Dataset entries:
((
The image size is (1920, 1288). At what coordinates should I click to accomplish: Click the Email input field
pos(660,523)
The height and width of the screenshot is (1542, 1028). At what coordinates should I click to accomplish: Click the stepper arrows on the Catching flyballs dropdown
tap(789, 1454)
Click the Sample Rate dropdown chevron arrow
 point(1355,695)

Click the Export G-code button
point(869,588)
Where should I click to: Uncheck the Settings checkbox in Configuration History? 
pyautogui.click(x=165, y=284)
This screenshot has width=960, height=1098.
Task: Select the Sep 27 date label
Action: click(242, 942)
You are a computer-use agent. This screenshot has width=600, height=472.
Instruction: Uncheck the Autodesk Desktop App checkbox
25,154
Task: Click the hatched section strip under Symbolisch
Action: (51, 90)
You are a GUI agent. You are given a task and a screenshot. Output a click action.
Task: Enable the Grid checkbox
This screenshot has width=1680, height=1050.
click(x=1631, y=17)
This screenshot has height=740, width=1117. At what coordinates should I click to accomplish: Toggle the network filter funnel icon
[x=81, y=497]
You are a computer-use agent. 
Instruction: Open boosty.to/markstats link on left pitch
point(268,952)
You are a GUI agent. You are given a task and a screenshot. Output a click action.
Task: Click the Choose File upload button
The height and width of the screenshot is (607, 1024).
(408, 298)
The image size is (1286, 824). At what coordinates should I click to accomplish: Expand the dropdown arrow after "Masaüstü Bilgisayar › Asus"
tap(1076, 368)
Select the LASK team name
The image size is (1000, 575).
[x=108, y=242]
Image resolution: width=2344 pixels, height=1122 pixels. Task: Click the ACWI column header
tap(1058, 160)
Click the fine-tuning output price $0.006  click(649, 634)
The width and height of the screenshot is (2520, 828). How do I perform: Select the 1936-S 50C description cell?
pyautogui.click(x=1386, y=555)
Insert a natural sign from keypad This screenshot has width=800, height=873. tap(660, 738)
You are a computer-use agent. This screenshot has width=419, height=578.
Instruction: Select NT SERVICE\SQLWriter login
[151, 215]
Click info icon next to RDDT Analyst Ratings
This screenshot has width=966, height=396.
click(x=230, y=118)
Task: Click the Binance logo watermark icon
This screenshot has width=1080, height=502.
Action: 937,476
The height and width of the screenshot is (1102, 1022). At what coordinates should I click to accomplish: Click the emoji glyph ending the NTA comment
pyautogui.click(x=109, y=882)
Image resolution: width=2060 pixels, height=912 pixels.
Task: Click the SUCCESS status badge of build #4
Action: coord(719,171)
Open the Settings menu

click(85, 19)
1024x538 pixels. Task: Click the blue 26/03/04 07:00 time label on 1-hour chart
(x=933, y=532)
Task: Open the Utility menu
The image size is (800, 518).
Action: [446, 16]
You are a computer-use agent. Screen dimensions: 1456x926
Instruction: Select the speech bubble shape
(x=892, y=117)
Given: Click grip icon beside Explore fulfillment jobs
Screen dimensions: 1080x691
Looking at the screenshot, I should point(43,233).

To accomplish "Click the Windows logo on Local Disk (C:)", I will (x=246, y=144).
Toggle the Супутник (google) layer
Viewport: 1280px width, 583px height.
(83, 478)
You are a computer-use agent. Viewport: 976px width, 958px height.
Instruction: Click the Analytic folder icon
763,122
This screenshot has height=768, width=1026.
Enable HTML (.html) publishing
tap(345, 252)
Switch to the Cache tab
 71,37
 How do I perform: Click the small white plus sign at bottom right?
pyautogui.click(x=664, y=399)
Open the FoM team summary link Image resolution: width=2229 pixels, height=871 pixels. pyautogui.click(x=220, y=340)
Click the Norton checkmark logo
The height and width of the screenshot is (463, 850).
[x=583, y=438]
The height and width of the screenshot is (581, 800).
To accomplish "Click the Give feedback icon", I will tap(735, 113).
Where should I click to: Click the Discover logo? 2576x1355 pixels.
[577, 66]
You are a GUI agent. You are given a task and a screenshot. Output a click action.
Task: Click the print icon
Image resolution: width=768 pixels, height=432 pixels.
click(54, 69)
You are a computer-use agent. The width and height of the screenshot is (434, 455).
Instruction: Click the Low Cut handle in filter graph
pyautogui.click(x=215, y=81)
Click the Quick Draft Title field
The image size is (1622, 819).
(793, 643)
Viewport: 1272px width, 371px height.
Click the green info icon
))
▶ [Exercise instructions]: The records above are to be repeated in full, word for word.

▶ [Completed exercise]:
The image size is (1920, 1288). At what coordinates should I click to accomplish: Click the Email input field
pos(660,523)
The height and width of the screenshot is (1542, 1028). At what coordinates should I click to accomplish: Click the stepper arrows on the Catching flyballs dropdown
tap(789, 1454)
Click the Sample Rate dropdown chevron arrow
 point(1355,695)

Click the Export G-code button
point(869,588)
Where should I click to: Uncheck the Settings checkbox in Configuration History? 
pyautogui.click(x=165, y=284)
This screenshot has width=960, height=1098.
Task: Select the Sep 27 date label
Action: click(242, 942)
You are a computer-use agent. This screenshot has width=600, height=472.
Instruction: Uncheck the Autodesk Desktop App checkbox
25,154
Task: Click the hatched section strip under Symbolisch
Action: (51, 90)
You are a GUI agent. You are given a task and a screenshot. Output a click action.
Task: Enable the Grid checkbox
This screenshot has width=1680, height=1050.
click(x=1631, y=17)
This screenshot has height=740, width=1117. At what coordinates should I click to accomplish: Toggle the network filter funnel icon
[x=81, y=497]
You are a computer-use agent. 
Instruction: Open boosty.to/markstats link on left pitch
point(268,952)
You are a GUI agent. You are given a task and a screenshot. Output a click action.
Task: Click the Choose File upload button
The height and width of the screenshot is (607, 1024).
(408, 298)
The image size is (1286, 824). At what coordinates should I click to accomplish: Expand the dropdown arrow after "Masaüstü Bilgisayar › Asus"
tap(1076, 368)
Select the LASK team name
The image size is (1000, 575).
[x=108, y=242]
Image resolution: width=2344 pixels, height=1122 pixels. Task: Click the ACWI column header
tap(1058, 160)
Click the fine-tuning output price $0.006  click(649, 634)
The width and height of the screenshot is (2520, 828). How do I perform: Select the 1936-S 50C description cell?
pyautogui.click(x=1386, y=555)
Insert a natural sign from keypad This screenshot has width=800, height=873. tap(660, 738)
You are a computer-use agent. This screenshot has width=419, height=578.
Instruction: Select NT SERVICE\SQLWriter login
[151, 215]
Click info icon next to RDDT Analyst Ratings
This screenshot has width=966, height=396.
click(x=230, y=118)
Task: Click the Binance logo watermark icon
This screenshot has width=1080, height=502.
Action: 937,476
The height and width of the screenshot is (1102, 1022). At what coordinates should I click to accomplish: Click the emoji glyph ending the NTA comment
pyautogui.click(x=109, y=882)
Image resolution: width=2060 pixels, height=912 pixels.
Task: Click the SUCCESS status badge of build #4
Action: coord(719,171)
Open the Settings menu

click(85, 19)
1024x538 pixels. Task: Click the blue 26/03/04 07:00 time label on 1-hour chart
(x=933, y=532)
Task: Open the Utility menu
The image size is (800, 518).
Action: [446, 16]
You are a computer-use agent. Screen dimensions: 1456x926
Instruction: Select the speech bubble shape
(x=892, y=117)
Given: Click grip icon beside Explore fulfillment jobs
Screen dimensions: 1080x691
Looking at the screenshot, I should point(43,233).

To accomplish "Click the Windows logo on Local Disk (C:)", I will (x=246, y=144).
Toggle the Супутник (google) layer
Viewport: 1280px width, 583px height.
(83, 478)
You are a computer-use agent. Viewport: 976px width, 958px height.
Instruction: Click the Analytic folder icon
763,122
This screenshot has height=768, width=1026.
Enable HTML (.html) publishing
tap(345, 252)
Switch to the Cache tab
 71,37
 How do I perform: Click the small white plus sign at bottom right?
pyautogui.click(x=664, y=399)
Open the FoM team summary link Image resolution: width=2229 pixels, height=871 pixels. pyautogui.click(x=220, y=340)
Click the Norton checkmark logo
The height and width of the screenshot is (463, 850).
[x=583, y=438]
The height and width of the screenshot is (581, 800).
To accomplish "Click the Give feedback icon", I will tap(735, 113).
Where should I click to: Click the Discover logo? 2576x1355 pixels.
[577, 66]
You are a GUI agent. You are given a task and a screenshot. Output a click action.
Task: Click the print icon
Image resolution: width=768 pixels, height=432 pixels.
click(54, 69)
You are a computer-use agent. The width and height of the screenshot is (434, 455).
Instruction: Click the Low Cut handle in filter graph
pyautogui.click(x=215, y=81)
Click the Quick Draft Title field
The image size is (1622, 819).
(793, 643)
Viewport: 1272px width, 371px height.
Click the green info icon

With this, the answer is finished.